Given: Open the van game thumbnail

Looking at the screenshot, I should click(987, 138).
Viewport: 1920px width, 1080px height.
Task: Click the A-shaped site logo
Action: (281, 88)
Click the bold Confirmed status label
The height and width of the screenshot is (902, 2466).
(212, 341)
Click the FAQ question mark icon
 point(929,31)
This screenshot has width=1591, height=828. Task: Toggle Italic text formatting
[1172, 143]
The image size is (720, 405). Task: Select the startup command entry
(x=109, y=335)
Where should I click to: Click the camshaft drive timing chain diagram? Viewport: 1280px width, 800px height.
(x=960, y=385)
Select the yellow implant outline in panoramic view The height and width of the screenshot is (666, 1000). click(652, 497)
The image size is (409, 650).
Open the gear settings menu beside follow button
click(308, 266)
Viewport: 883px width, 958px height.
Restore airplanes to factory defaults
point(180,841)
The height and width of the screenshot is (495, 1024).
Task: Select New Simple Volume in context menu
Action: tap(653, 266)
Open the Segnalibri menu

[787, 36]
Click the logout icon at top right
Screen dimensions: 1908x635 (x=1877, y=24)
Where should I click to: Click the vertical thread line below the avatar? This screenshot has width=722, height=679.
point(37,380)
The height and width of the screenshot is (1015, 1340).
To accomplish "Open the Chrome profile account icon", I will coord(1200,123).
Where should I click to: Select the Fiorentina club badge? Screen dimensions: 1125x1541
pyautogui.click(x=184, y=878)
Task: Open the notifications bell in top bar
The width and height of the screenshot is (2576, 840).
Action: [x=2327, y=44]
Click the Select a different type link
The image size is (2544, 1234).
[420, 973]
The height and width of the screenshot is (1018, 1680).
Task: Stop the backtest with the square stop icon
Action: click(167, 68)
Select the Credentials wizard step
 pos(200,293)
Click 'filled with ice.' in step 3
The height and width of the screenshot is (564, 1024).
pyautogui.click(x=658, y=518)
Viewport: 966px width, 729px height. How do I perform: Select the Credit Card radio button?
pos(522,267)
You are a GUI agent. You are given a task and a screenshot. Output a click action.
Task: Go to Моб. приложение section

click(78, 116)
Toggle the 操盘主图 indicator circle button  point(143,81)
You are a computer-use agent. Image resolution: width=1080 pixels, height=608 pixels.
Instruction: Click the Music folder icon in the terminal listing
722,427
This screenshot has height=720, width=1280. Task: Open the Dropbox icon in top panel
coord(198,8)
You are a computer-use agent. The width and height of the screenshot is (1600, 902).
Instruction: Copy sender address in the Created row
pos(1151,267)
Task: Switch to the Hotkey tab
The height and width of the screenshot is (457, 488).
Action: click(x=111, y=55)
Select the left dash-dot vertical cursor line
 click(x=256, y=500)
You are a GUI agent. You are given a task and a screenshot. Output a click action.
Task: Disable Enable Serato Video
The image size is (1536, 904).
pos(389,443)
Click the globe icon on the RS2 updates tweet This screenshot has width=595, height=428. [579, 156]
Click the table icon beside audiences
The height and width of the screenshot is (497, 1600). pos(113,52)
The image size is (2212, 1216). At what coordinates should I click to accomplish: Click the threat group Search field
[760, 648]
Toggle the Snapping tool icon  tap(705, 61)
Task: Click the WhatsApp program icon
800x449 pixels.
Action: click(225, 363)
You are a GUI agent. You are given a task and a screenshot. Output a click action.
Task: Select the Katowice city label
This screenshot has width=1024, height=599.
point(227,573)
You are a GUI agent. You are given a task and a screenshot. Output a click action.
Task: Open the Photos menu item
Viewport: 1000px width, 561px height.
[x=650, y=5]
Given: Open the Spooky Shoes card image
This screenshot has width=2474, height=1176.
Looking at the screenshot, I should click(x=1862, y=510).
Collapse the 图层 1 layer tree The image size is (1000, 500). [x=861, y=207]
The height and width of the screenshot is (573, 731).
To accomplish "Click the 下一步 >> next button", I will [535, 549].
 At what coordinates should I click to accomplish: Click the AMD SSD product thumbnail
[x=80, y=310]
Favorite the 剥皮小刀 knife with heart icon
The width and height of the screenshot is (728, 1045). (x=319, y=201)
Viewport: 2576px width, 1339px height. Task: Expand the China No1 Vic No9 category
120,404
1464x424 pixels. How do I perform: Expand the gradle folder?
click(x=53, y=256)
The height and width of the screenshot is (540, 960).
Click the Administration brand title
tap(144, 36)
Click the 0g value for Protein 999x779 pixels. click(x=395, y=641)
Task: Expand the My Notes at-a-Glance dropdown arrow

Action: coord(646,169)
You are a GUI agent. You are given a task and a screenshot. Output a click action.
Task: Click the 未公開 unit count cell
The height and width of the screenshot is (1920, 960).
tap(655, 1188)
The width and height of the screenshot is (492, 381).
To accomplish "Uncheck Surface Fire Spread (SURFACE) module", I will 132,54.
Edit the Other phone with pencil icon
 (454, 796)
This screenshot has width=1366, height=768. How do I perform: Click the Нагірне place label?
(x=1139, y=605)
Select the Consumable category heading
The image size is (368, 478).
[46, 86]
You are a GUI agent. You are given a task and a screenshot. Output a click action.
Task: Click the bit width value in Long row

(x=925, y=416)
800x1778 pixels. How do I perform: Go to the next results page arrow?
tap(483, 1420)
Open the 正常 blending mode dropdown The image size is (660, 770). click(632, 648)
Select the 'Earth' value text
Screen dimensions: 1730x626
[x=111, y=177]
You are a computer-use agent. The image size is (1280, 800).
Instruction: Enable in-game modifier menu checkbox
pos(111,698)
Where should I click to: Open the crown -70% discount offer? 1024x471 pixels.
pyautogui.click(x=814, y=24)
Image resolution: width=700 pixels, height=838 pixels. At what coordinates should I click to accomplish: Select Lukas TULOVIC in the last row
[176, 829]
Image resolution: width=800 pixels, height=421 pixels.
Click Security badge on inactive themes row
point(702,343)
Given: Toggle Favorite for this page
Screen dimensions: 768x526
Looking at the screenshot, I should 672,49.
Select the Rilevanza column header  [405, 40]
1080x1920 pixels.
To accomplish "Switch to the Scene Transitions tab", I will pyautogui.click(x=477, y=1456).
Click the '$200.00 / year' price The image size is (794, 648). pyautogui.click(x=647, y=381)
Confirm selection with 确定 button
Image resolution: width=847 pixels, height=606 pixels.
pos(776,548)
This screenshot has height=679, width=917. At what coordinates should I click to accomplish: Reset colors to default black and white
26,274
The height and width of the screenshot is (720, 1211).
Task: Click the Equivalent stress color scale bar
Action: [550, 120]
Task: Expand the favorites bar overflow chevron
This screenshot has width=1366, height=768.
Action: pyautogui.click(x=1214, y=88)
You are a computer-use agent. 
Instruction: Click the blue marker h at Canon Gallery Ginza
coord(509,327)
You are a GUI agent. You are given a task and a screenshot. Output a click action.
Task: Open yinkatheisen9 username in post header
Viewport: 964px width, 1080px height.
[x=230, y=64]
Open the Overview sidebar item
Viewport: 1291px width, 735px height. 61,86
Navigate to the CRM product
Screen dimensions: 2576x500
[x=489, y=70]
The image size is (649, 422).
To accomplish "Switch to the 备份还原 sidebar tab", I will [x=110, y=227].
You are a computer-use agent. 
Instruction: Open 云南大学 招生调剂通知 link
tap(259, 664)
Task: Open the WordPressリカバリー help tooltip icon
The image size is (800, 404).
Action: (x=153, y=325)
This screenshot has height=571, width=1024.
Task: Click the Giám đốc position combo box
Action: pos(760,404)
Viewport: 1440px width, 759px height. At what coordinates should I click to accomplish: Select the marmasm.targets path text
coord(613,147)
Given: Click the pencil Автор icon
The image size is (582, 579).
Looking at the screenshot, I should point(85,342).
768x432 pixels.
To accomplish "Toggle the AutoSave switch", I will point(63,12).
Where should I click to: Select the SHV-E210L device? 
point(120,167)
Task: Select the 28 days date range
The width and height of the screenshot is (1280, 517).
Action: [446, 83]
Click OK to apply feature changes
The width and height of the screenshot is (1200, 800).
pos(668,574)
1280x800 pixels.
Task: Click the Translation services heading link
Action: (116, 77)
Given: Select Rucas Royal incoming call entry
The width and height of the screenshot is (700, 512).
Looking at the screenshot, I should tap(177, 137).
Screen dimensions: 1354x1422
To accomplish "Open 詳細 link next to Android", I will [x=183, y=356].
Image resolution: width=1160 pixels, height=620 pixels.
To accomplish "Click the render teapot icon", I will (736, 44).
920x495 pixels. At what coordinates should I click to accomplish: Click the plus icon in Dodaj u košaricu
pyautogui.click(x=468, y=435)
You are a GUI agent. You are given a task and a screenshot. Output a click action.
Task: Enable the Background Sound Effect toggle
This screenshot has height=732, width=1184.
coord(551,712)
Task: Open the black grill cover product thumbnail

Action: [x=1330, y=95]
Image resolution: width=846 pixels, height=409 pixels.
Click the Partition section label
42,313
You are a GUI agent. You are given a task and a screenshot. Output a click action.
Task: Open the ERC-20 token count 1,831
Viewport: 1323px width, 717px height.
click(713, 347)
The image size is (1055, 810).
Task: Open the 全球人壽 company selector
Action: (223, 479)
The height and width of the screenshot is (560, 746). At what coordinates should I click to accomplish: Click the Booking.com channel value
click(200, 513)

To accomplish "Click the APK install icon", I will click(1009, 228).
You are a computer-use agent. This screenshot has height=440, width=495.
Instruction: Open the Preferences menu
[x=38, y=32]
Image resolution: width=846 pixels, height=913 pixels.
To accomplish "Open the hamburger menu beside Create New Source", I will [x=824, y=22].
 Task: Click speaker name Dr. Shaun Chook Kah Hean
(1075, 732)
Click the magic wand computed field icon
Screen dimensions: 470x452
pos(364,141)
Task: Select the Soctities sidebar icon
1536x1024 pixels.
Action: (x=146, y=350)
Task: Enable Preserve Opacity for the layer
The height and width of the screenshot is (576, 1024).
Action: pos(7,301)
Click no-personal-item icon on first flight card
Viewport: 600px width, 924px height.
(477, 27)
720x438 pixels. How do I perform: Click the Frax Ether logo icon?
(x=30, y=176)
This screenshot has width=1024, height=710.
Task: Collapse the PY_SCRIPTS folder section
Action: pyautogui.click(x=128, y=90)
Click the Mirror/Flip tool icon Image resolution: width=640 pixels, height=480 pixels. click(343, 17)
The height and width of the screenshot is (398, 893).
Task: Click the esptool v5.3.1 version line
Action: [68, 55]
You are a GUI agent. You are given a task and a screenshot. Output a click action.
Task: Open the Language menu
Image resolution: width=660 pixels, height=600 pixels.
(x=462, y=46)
——
§ PROBLEM REQUIREMENTS
Wherever the word "layer" appears in a line of the data above, copy that line.

§ ANSWER
Collapse the 图层 1 layer tree The image size is (1000, 500). [x=861, y=207]
Task: Enable Preserve Opacity for the layer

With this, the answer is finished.